Photo Credit: Multimedia Nations unies / João Araujo Pinto
[ACNS, par le rédacteur] La délégation anglicane à la 64e session de la Commission sur la condition de la femme des Nations unies (UNCSW64) exhortera les États à agir sur des questions telles que la violence domestique et la traite des êtres humains. La délégation soulève ces questions, parmi d’autres, pour faire valoir que les filles et les garçons, les femmes et les hommes, devraient vivre et travailler dans des relations qui reflètent l’amour, la dignité et la justice.
Huit femmes de la Communion ont été sélectionnées par l’Anglican Communion Office aux Nations unies (« ACOUN ») pour participer à deux semaines de sensibilisation, d’apprentissage et de camaraderie. L’UNCSW64 devait se dérouler du 9 au 20 mars à New York, mais tard dans la nuit de lundi 2 mars, les Nations unies ont reporté la réunion à cause de l'épidémie de coronavirus. La délégation de la Communion anglicane n’ira donc pas à New York ce mois-ci, mais elle poursuivra son travail de sensibilisation.
Sur la base de leur expérience, les membres de la délégation ont mis en évidence plusieurs domaines prioritaires pendant la CSW. Il s’agit notamment de l’absence d’oppression, des droits de l’homme, de la violence domestique, du harcèlement sexuel, de la traite des êtres humains et de la réintégration des mères dans l’éducation.
Les autres domaines prioritaires sont les femmes autochtones, la santé sexuelle et reproductive et les travailleurs de la santé, l’impact des médias sur les femmes et les filles, le rôle des garçons et des hommes, et les femmes dans le leadership.

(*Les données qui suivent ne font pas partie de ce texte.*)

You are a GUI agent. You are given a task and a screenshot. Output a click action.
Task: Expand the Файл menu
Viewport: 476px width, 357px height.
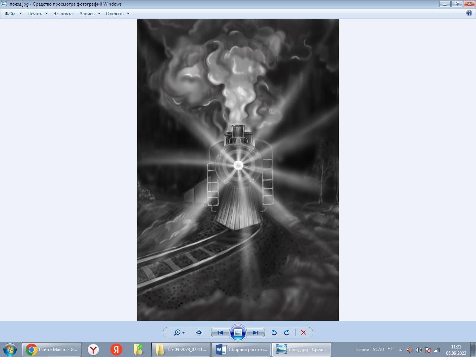[13, 14]
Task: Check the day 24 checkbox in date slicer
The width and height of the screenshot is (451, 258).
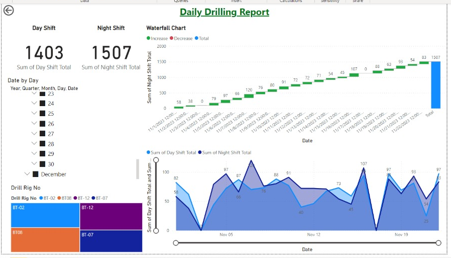Action: [x=43, y=104]
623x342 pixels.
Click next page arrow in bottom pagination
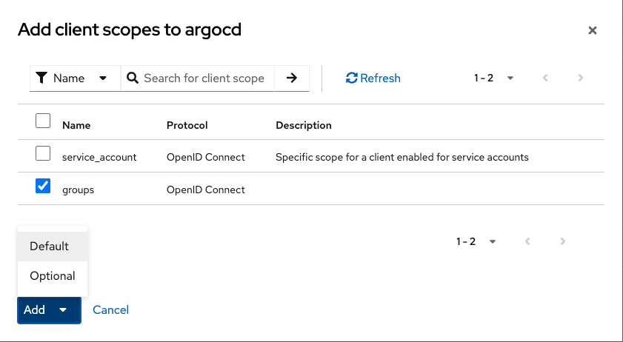point(563,241)
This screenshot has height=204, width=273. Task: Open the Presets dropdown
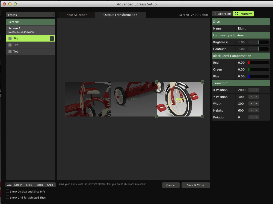pos(30,15)
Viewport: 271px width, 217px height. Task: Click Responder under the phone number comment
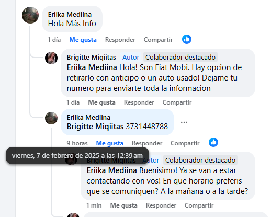pyautogui.click(x=147, y=143)

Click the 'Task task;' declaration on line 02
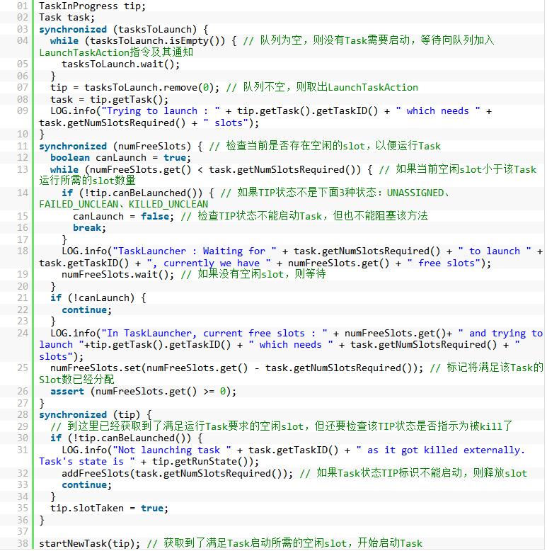[x=67, y=18]
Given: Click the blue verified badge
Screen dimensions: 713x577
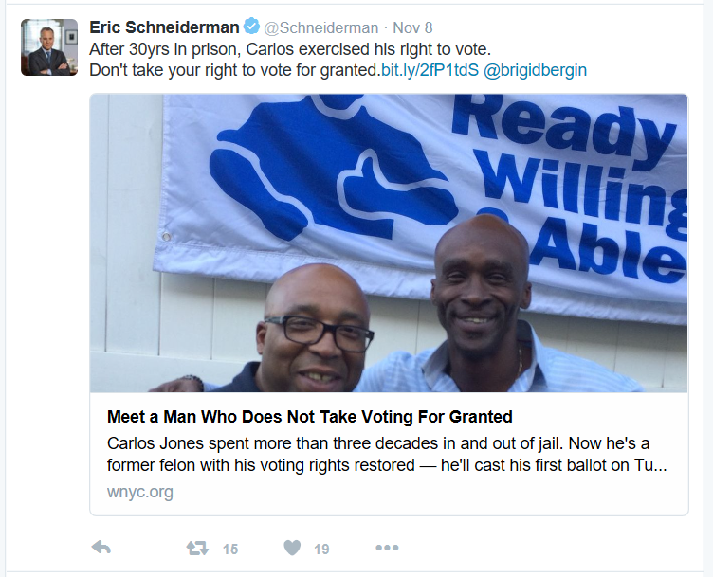Looking at the screenshot, I should (x=251, y=26).
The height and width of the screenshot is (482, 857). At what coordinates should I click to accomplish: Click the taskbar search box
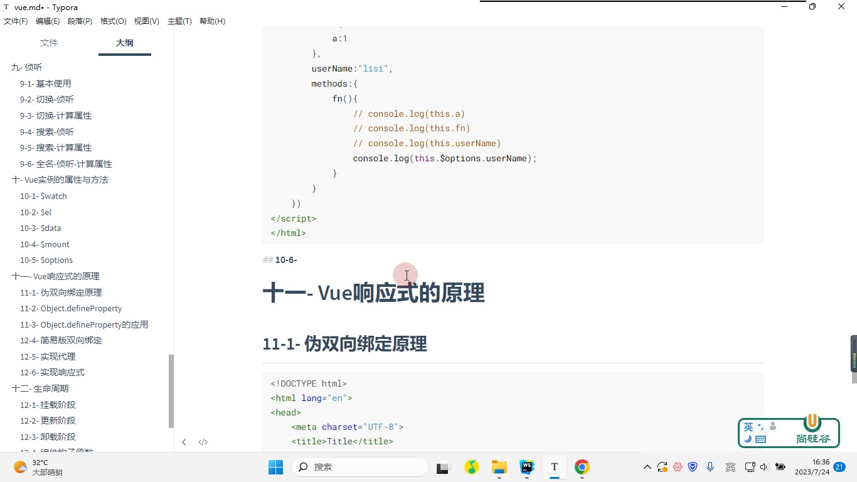[360, 467]
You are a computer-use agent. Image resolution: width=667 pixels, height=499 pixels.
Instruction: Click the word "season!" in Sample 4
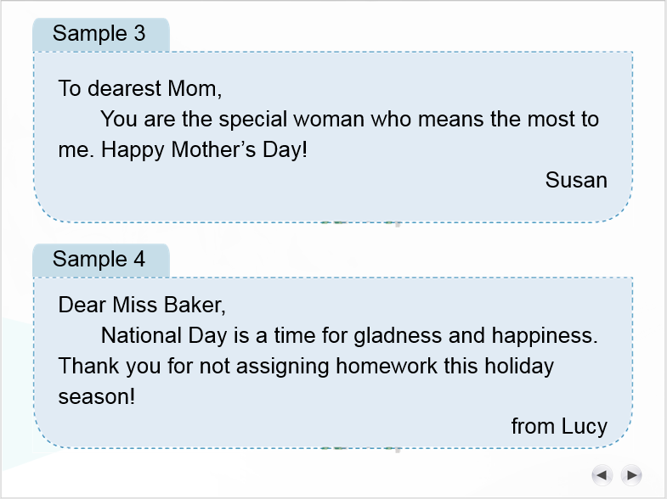pos(97,396)
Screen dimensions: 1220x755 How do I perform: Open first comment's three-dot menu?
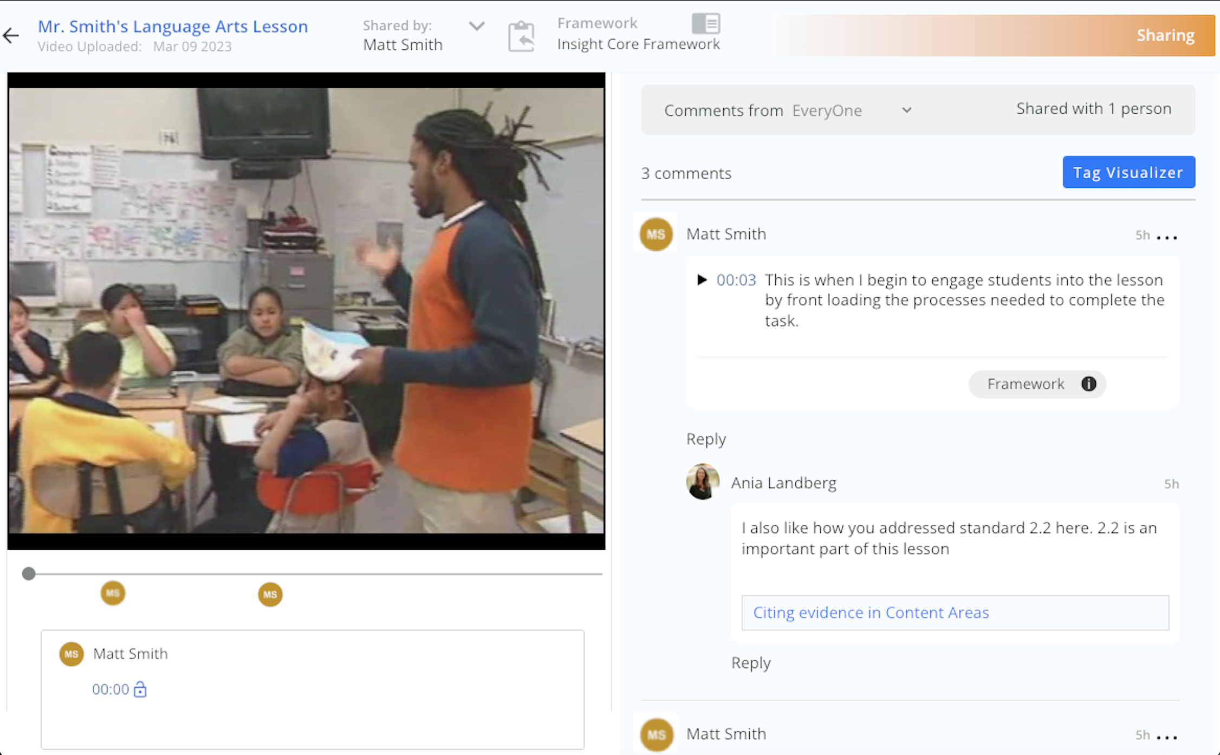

Chaque déléguée a identifié des points spécifiques de plaidoyer à apporter à la CNUSC64 dans l’espoir de changer leur État. Bianca Daébs, prêtre de l’Igreja Episcopal Anglicana do Brasil, dénoncera l’augmentation de la violence contre les femmes au Brésil. Amal Sarah, de l’Église du Pakistan, plaidera contre le harcèlement sexuel des femmes et des hommes au Pakistan, et la honte qui y est attachée. Malheureusement, le visa d’Amal a été refusé et elle ne pourra donc pas se joindre à la délégation à New York, mais elle participera à distance.
Navina Thompson, prêtre de l’Église épiscopale de Jérusalem et du Moyen-Orient, se concentrera sur la traite des êtres humains. Martine Dushime, de l’Église anglicane du Burundi, plaidera en faveur des adolescentes et de la nécessité de prévenir les grossesses précoces. Clare Hendricks, de l’Église épiscopale américaine, prendra la parole pour défendre les femmes indigènes disparues et assassinées aux États-Unis. Robyn Andréo-Boosey, de l’Église anglicane d’Australie, demandera au gouvernement australien d’investir davantage dans les efforts visant à équiper les communautés religieuses pour prévenir la violence contre les femmes. Bridie Boyd, de l’Église anglicane d’Aotearoa, de Nouvelle-Zélande et de Polynésie, se concentrera sur l’impact négatif que les médias peuvent avoir sur les jeunes filles et les femmes. L’évêque de Londres, Sarah Mullally, parlera des femmes et de la santé, de l’esclavage moderne et des femmes dans le leadership.